Por: Lina Gabriela Valderrama.
Dice Edwin Chica, fundador y director de Ensálsate, escuela de
salsa caleña, que el progreso de sus bailarines no ha sido solo en la forma de
moverse en la pista sino como personas.
“Cuando empezamos la escuela y para poder trabajar con los
bailarines, jóvenes de escasos recursos, les dábamos un subsidio para pagar los
buses. Luego, uno de ellos compró una bicicleta y fue como un efecto dominó,
pues los demás decidieron utilizar este medio de transporte”, dice Chica. “Al poco tiempo –agrega–, un bailarín compró una moto de
segunda y sus compañeros replicaron esta iniciativa. Cuando el primero vendió
esa moto y compró una nueva, los demás lo siguieron. Hoy, parece que en vez de
estar ensayando, vendiéramos motos, porque los parqueaderos de nuestra sede
están llenos de estos vehículos”.
Y si lo anterior fuera poco, a Chica lo mueve otra esperanza:
tres de sus bailarines acaban de dar un paso importante: dos compraron carro y
uno apartamento. “Eso nos lleva a esperar que la tendencia siga y que la vida
de nuestros artistas continúe mejorando gracias a Ensálsate”, afirma.

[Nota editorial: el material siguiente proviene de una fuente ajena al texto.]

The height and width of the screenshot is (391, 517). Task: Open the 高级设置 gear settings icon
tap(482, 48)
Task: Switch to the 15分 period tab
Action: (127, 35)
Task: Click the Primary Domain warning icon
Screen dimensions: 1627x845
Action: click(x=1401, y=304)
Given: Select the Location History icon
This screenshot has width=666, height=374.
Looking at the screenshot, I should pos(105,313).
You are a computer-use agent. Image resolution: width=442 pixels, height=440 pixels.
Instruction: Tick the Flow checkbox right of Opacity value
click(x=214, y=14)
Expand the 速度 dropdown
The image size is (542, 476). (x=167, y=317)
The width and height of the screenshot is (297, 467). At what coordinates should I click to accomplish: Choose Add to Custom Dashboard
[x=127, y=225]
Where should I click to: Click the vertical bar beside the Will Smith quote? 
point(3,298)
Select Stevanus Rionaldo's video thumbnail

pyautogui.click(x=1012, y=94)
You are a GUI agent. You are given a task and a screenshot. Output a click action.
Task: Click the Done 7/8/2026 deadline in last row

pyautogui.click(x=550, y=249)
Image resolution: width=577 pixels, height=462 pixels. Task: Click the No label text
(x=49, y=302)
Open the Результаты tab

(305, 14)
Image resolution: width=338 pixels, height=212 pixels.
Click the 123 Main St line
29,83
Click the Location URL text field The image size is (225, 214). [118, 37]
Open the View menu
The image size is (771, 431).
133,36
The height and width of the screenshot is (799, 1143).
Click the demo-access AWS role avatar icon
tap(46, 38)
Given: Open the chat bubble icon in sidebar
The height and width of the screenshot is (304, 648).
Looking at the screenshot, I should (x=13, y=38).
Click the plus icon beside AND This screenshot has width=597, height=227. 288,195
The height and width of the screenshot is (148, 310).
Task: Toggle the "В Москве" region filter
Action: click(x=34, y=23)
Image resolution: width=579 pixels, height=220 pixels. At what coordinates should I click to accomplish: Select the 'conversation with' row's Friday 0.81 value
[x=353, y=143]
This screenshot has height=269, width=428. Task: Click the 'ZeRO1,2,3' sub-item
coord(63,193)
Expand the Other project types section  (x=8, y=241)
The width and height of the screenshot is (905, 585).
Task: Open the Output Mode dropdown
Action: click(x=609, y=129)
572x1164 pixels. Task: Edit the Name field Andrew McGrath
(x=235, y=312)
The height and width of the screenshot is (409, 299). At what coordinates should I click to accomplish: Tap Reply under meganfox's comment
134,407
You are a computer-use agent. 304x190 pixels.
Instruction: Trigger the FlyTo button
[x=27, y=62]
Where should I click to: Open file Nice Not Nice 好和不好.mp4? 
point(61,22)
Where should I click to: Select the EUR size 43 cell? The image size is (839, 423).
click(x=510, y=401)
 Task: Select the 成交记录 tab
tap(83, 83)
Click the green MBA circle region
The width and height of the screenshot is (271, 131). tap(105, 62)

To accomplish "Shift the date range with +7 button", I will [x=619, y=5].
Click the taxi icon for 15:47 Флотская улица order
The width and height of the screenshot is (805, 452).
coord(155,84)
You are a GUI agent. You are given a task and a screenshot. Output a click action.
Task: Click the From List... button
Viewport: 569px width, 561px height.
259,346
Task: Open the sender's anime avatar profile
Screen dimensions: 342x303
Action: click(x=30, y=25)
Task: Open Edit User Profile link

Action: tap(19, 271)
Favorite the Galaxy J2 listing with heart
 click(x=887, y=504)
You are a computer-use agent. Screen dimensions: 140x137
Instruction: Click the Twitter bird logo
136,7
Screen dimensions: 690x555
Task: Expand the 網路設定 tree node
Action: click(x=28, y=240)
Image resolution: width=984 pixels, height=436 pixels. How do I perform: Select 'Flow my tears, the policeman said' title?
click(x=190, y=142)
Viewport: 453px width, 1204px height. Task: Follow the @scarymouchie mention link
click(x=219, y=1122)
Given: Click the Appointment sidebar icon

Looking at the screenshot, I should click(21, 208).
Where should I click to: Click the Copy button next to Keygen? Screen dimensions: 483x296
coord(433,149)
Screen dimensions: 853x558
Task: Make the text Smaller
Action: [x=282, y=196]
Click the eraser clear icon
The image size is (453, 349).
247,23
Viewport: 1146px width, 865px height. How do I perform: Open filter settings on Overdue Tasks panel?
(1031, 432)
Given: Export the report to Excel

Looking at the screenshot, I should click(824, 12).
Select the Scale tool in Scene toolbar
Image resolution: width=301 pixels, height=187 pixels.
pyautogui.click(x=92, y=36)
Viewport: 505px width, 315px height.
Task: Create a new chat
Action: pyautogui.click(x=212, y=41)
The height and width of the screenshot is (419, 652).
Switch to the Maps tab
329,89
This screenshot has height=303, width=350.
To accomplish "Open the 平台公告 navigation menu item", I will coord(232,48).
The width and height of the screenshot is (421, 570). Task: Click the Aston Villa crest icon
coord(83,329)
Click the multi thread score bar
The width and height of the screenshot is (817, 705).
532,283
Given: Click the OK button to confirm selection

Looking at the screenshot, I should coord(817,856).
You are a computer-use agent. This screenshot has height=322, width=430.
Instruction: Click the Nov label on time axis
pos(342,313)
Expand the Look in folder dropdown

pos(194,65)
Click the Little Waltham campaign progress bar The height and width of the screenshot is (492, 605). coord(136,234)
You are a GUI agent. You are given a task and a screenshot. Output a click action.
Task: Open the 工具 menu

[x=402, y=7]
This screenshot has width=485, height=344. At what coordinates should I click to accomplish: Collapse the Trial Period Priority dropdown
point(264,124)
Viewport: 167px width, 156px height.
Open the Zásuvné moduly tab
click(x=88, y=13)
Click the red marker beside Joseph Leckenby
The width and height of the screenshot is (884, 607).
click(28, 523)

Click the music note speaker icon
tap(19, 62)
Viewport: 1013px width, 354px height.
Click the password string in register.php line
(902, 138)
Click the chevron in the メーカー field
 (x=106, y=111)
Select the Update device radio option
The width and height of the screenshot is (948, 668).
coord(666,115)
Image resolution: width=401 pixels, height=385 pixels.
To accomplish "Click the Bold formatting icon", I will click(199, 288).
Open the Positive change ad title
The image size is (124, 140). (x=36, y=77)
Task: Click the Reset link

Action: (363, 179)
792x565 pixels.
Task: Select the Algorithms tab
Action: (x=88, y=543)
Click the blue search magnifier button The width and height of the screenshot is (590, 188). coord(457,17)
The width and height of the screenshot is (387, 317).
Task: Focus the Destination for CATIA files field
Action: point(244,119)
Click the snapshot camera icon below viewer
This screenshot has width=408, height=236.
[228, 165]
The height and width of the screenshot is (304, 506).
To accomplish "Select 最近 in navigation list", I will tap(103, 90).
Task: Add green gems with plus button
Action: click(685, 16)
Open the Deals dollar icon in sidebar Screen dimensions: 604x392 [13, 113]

Para que esto se mantenga, Chica y su equipo viven creando
espectáculos. Y ahora Ensálsate llega con Caribe, Colombia y salsa, que se
presenta en Bogotá hoy, en el hotel Sheraton.
“Llegamos con nuestra fiesta espectáculo, en la que los
asistentes harán parte de la presentación, pues bailarán con nuestros
muchachos”, afirma Chica.
El montaje incluye un grupo en vivo y la presencia de DJ Animal,
que estarán en los tres bloques de Colombia, Caribe y salsa.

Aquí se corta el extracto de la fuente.